Google Maps Stumbles Badly – Crowdsourcing is the Problem*
Google Maps has had a rough go of it lately. Public relations problems generated by crowdsourced data are at the heart of the conundrum, but the problems are related to two different systems used to support Google’s mapping efforts.
Google Maps’ current public-oriented problems are these:
1) The editing system the company employs for using crowdsourced data that may eventually appear on Google Maps is not authoritative.
2) The local search “folksonomy-oriented” matching algorithm used to match names users enter to find locations on Google Maps was poorly designed.
Both of these “gotchas” are unfortunate and could have been avoided. I, and others, have offered plentiful, free-advice to Google about the company’s need to tune its spatial data capture to enhance its map data base, not to detract from it. Let’s look at the specifics of Google’s latest mapping problems.
In regards to Map Maker, the public relations fiasco focused on Google Maps apparently ingesting a curated edit of a road network whose content outlined an Android-like figure urinating on the logo of its competitor Apple. Indeed, it was reported that just to the east of the peeing Android was a sad face emoticon with the text, “Google Review Policy is Crap.” (See this source to view both images.) As an aside, it is good to see that Google has kept its sense of humor. While I was searching for sources on the “peeing Android,” the ad on Google’s search page was titled, “Manage Overactive Bladder.”
Of course, these have not been the only errors discovered in the company’s use of crowdsourced data – I am sure many of you remember the listing for Edward’s Snow Den located in White House. How could these types of map spam have been unexpected by Google? And yet, according to the Venture Beat news source cited above, Google’s response included this interesting comment, “We also learn from these issues, and we’re constantly improving how we detect, prevent and handle bad edits.” Hmmm. I never would have classified the Google Maps Team as slow learners. They are world-class brainiacs. Maybe they lack an appreciation of or familiarity with the nuances of cartographic practice?
==*==
Exercise instructions
a) In the Google Maps text, list each word or phrase that appears inside double quotation marks.
b) Print the rows from the first one through the one containing "able (242, 153)", reproducing them unchanged.
==*==
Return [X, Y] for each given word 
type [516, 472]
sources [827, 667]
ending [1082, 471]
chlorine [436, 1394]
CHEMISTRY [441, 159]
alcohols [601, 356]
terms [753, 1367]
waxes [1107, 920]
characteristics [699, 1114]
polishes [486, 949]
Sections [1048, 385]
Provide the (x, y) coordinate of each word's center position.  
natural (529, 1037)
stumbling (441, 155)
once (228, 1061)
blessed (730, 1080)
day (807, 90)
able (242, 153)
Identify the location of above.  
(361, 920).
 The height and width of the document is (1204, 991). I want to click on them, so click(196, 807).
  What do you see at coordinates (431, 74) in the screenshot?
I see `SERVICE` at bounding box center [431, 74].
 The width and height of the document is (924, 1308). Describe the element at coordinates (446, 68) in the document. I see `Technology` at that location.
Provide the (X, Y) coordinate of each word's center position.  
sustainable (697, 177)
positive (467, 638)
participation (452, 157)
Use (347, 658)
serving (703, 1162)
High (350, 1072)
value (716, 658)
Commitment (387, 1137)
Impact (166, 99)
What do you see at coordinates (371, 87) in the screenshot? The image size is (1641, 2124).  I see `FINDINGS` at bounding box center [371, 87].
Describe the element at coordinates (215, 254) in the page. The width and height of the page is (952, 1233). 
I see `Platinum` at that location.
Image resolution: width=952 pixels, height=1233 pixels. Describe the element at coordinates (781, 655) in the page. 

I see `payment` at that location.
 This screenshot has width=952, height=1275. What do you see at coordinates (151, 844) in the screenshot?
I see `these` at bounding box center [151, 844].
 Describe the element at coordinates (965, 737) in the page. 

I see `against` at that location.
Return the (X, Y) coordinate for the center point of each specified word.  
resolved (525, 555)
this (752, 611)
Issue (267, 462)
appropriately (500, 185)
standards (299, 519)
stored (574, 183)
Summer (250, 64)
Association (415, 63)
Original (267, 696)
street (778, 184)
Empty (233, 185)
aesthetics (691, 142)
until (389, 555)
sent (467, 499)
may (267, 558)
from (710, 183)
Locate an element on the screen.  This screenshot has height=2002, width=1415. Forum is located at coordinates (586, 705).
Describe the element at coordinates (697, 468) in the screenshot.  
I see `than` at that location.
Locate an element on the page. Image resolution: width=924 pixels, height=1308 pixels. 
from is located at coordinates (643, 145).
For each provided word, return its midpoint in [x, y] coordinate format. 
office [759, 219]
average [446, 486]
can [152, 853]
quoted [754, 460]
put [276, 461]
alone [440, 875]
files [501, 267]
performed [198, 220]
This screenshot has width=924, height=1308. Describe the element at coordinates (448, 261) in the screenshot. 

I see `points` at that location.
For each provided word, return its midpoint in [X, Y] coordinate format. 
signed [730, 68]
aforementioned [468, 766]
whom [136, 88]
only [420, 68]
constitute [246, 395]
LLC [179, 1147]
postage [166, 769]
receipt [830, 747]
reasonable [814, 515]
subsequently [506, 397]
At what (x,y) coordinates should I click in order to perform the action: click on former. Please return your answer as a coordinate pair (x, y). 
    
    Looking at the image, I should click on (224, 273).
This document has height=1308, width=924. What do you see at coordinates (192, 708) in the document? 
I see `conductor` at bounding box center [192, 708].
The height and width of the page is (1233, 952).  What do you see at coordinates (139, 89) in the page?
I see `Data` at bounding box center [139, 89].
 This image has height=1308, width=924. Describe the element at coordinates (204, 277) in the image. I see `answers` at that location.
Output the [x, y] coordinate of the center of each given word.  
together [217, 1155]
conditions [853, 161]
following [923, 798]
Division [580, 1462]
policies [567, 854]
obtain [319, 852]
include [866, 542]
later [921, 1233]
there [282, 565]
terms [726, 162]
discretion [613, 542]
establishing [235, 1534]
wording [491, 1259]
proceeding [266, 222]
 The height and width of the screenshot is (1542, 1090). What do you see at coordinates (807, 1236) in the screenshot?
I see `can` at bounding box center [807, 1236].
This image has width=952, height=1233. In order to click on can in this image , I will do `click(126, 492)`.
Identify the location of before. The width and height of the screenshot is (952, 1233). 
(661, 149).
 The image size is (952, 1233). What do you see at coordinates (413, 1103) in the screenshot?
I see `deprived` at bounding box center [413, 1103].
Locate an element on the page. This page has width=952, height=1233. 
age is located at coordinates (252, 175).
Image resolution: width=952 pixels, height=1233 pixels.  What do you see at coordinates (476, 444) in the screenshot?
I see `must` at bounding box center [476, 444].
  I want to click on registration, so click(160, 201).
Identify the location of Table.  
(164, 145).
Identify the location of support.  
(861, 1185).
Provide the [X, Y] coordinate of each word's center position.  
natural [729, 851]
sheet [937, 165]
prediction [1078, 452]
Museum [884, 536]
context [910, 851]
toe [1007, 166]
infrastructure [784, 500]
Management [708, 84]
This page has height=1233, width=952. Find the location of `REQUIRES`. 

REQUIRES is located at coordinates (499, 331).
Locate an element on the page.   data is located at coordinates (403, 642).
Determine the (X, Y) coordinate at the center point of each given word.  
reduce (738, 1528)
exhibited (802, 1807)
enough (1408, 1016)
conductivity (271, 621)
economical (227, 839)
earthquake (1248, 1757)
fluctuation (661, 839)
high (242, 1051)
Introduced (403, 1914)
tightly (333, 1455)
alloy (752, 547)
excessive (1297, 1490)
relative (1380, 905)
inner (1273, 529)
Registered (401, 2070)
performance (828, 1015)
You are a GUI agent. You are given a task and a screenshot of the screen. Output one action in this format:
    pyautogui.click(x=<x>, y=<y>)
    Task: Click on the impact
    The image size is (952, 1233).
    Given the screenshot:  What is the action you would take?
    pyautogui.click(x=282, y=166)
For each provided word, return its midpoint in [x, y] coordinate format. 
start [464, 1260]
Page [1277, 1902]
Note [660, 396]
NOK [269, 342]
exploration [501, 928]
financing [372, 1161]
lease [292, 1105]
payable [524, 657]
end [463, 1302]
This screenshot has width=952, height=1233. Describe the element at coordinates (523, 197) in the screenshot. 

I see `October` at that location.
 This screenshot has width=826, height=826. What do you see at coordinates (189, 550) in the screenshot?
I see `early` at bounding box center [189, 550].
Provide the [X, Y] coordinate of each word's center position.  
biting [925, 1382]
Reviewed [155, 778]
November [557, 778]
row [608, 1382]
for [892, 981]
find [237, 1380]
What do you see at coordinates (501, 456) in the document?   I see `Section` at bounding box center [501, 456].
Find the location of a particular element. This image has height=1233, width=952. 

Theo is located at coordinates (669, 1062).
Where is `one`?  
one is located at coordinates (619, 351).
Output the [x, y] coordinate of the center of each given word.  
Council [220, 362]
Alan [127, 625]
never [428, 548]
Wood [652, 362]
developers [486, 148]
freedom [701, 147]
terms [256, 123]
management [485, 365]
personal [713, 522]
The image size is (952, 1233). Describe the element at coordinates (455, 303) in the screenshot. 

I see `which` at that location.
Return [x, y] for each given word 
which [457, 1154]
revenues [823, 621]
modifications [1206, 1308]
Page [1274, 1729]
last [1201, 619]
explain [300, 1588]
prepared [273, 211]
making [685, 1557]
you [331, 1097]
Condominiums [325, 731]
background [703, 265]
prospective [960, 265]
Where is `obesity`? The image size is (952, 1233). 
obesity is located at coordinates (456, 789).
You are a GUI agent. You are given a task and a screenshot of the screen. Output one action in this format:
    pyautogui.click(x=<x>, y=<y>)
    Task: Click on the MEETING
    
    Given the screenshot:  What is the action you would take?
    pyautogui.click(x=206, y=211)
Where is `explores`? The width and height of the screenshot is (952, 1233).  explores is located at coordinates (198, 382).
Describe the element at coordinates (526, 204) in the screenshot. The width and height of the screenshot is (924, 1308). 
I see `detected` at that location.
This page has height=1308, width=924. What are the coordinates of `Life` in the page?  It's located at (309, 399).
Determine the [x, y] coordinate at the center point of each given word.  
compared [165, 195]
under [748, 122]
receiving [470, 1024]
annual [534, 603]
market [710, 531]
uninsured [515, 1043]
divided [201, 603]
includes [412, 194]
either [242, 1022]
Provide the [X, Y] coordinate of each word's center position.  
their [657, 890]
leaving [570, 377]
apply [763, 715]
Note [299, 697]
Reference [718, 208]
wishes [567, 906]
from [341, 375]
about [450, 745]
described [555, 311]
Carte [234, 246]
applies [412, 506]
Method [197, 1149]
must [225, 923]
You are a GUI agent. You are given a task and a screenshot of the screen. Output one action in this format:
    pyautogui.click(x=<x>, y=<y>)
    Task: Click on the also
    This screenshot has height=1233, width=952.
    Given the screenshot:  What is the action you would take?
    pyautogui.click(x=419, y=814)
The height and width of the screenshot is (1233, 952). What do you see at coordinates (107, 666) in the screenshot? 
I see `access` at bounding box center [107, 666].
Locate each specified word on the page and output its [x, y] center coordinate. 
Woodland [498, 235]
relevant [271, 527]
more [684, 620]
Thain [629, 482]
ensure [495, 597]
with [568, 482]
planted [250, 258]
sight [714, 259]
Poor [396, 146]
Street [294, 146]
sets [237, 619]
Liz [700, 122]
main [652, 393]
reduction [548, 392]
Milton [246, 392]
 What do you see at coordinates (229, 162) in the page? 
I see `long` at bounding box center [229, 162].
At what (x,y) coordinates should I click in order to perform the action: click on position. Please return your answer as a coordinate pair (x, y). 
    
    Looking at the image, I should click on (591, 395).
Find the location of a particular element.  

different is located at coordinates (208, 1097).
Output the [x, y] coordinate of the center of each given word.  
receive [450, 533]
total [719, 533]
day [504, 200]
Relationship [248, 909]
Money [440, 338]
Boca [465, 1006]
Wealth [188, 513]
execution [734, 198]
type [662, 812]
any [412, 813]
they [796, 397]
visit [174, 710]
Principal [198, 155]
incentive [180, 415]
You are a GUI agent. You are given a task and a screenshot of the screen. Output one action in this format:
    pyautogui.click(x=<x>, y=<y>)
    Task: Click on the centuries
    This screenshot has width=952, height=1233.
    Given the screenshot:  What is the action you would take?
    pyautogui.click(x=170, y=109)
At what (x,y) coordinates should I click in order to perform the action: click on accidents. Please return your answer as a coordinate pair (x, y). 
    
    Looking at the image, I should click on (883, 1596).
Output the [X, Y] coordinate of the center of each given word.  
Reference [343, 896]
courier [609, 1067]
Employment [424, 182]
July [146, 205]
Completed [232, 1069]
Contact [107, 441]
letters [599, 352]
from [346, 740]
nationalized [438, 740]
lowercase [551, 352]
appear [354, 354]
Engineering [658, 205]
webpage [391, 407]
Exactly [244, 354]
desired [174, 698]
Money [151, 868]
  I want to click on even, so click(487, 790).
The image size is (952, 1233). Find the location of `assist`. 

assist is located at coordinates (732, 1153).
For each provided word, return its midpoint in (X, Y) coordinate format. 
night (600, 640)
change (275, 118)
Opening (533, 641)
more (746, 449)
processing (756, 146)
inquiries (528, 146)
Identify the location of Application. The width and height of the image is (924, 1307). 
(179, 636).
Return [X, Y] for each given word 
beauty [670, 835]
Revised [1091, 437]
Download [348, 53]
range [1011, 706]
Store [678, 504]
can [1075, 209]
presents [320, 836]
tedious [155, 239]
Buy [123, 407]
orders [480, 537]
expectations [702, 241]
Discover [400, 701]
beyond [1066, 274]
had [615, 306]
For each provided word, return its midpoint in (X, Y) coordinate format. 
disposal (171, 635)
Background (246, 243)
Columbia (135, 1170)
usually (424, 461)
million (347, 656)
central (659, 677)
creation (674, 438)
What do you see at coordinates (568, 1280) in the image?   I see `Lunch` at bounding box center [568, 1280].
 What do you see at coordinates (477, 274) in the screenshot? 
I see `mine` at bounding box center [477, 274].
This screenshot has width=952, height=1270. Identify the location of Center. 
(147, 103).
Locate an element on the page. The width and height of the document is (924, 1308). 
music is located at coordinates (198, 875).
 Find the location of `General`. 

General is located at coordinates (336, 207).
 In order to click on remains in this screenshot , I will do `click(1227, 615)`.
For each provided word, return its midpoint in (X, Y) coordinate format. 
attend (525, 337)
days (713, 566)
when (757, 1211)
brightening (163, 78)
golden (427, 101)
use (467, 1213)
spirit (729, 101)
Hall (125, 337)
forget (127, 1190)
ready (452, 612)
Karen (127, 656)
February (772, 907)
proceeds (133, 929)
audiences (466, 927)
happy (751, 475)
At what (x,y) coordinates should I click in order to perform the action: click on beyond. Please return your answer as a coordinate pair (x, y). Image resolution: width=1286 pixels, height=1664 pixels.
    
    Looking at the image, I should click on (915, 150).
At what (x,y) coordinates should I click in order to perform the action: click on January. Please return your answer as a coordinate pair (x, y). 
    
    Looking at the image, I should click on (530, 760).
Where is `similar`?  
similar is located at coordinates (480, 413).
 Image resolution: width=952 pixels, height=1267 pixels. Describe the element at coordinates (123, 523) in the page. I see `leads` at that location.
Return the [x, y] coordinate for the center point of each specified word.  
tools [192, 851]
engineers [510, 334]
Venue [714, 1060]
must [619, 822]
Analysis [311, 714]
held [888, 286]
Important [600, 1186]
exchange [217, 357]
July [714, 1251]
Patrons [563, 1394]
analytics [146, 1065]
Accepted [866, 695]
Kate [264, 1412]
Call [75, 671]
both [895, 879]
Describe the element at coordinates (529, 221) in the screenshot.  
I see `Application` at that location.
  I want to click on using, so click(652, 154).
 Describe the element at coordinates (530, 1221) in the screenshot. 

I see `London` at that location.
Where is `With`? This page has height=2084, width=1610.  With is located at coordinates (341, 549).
==*==
The answers
a)
folksonomy-oriented
gotchas
Google Review Policy is Crap.
peeing Android
Manage Overactive Bladder.
We also learn from these issues, and we’re constantly improving how we detect, prevent and handle bad edits.

b)
Return [X, Y] for each given word 
type [516, 472]
sources [827, 667]
ending [1082, 471]
chlorine [436, 1394]
CHEMISTRY [441, 159]
alcohols [601, 356]
terms [753, 1367]
waxes [1107, 920]
characteristics [699, 1114]
polishes [486, 949]
Sections [1048, 385]
Provide the (x, y) coordinate of each word's center position.  
natural (529, 1037)
stumbling (441, 155)
once (228, 1061)
blessed (730, 1080)
day (807, 90)
able (242, 153)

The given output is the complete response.